Prior to her marriage, Helena had accompanied her mother and sister to Selymbria for the wedding of her sister Theodora to the Ottoman Emir Orhan in 1346. Shortly after her own wedding, Orhan sent an agent to Constantinople to assassinate her husband, thinking he was doing John VI Kantakouzenos a favor. In 1352, Helena accompanied her husband and her younger son Manuel to Thrace to accept control of the cities John VI had allotted him. Nicephorus Gregoras claims she later went to Constantinople to protect her father from possible actions by her husband, who had joined the anti-Palamite cause.

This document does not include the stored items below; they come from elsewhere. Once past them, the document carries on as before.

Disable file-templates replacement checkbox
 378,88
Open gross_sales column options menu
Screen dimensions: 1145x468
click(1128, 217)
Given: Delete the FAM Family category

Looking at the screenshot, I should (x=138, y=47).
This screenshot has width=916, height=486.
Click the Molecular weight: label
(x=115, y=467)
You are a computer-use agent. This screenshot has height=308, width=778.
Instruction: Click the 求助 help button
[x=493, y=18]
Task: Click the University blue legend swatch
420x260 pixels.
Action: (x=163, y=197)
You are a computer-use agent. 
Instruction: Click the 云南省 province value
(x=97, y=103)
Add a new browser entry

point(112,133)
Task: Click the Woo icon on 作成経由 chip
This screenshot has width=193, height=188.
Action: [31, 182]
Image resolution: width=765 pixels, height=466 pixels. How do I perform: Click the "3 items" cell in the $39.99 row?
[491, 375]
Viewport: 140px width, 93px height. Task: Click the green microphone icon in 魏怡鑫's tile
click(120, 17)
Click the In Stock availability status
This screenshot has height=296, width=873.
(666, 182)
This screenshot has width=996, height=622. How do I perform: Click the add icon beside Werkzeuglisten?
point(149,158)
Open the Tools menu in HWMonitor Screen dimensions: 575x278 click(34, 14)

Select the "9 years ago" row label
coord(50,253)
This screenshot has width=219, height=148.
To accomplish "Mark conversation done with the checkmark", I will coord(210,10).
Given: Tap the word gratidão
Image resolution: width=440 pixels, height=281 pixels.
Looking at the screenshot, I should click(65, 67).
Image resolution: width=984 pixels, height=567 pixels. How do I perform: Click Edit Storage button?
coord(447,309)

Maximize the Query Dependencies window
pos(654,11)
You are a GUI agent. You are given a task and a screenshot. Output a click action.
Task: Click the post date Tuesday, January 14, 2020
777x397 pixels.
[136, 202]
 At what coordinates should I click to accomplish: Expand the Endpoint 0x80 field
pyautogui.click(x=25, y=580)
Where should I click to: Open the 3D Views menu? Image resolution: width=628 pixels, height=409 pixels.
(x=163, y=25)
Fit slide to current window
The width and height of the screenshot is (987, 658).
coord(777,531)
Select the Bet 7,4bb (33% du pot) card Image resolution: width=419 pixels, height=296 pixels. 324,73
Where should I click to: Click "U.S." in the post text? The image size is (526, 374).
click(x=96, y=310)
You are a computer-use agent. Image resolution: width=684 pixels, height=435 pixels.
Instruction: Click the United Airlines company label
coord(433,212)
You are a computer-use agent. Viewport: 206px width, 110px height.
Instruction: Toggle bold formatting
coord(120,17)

When her son Andronikos IV deposed his father 12 August 1376 in the struggle of the ongoing civil war, Helena tried to reconcile the two parties. Despite her efforts, John V and his sons Theodore and Manuel were put in prison October of that year. When the three escaped from prison in June 1379, she was thought responsible for it. Andronikos IV then fled to Galata, taking with him as hostages Helena, her elderly father John VI, and her two sisters Maria and Theodora. There the four were kept in strict confinement and suffered increasing privation during the siege of the fortress of Galata. They were released after John V and Andronikos signed a treaty in May 1381, and according to Demetrios Kydones, received a tumultuous welcome from the people of Constantinople.

===Later life===
John V died in 1391, and Helena became a nun in the convent of Kyra Martha in Constantinople, adopting the name of Hypomone. Nicol suggests she took up her vocation after July 1392, for there is evidence that she was still taking an active part in the affairs of state at that time.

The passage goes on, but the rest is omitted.